Lattice Deduction Transformers

Reproduction code for Lattice Deduction Transformers — Liam Davis, Leopold Haller, Alberto Alfarano, Mark Santolucito. arXiv:2605.08605.

This repo contains the training / inference / data-generation code for every experiment whose numbers appear in the paper. The three benchmarks are self-contained subdirectories under experiments/:

Benchmark	Subdir	Paper result
Sudoku-Extreme	`experiments/sudoku/`	Table 1 (LDT rows) + Figure 2
Snowflake Sudoku	`experiments/snowflake/`	Table 2
Maze-Hard (30×30)	`experiments/maze/`	Table 3 + Figure 3 (K-sweep)

The shared package lattice_diffusion/ holds the looped-transformer model, the dataset loaders, and the Modal image / checkpoint utilities used by all three.

All training and inference runs are launched on Modal B200 GPUs.
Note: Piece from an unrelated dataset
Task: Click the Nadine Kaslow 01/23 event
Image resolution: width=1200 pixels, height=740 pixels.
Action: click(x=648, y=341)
There is no local-GPU codepath.

Status (reconstruction). This is a curated reconstruction of the codebase used for the paper's experiments — the original development tree carried many exploratory branches, sweeps, and dead ends; this repo is the minimal subset needed to reproduce the reported numbers. We are currently in the process of validating the results end-to-end against the original runs, and will update this note as that work completes.

Setup

uv sync
modal token new                              # one-time Modal auth
modal secret create huggingface-secret HF_TOKEN=<your HF token>

The HF token is read by Modal containers so the runtime huggingface_hub client doesn't hit unauthenticated rate limits when downloading sapientinc/sudoku-extreme and sapientinc/maze-30x30-hard-1k. Both datasets are public; consult their HuggingFace dataset cards for terms of use.
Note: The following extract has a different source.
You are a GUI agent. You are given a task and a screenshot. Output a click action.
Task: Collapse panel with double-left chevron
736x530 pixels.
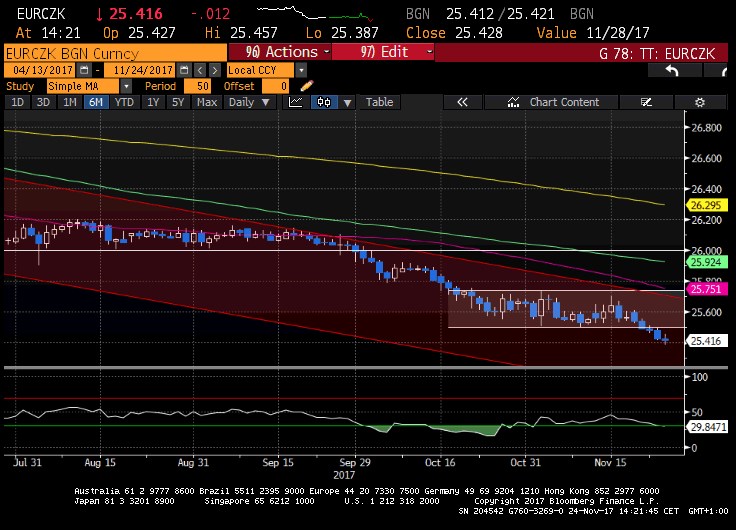coord(462,102)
Reproducing the paper results

Every experiment is a Modal app with a local_entrypoint. Run it with uv run modal run --detach <path> (the --detach lets the run survive your laptop sleeping). Each run trains a checkpoint, evaluates it, and writes a <ckpt>.eval.json + <ckpt>.eval.jsonl next to the checkpoint on the lattice-diffusion-checkpoints Modal volume.

Sudoku-Extreme (Table 1)

The four LDT rows of Table 1 are the same run.py at four configurations. The run.py default --n-eval-puzzles 200 is the inline quick-check; pass --n-eval-puzzles 4000 to evaluate on a larger test sample, or re-eval a saved checkpoint on the full test split with the parallel eval_only.py script.

Note. As reported, these runs match the Sudoku-Extreme solve rate in Table 1 (100%). We have since realized, however, that the reported figure came from an evaluation that inadvertently skipped a full pass over the test set. On a complete evaluation the true solve rate is ~99.96%, and we are in the process of correcting the paper. See this thread for context.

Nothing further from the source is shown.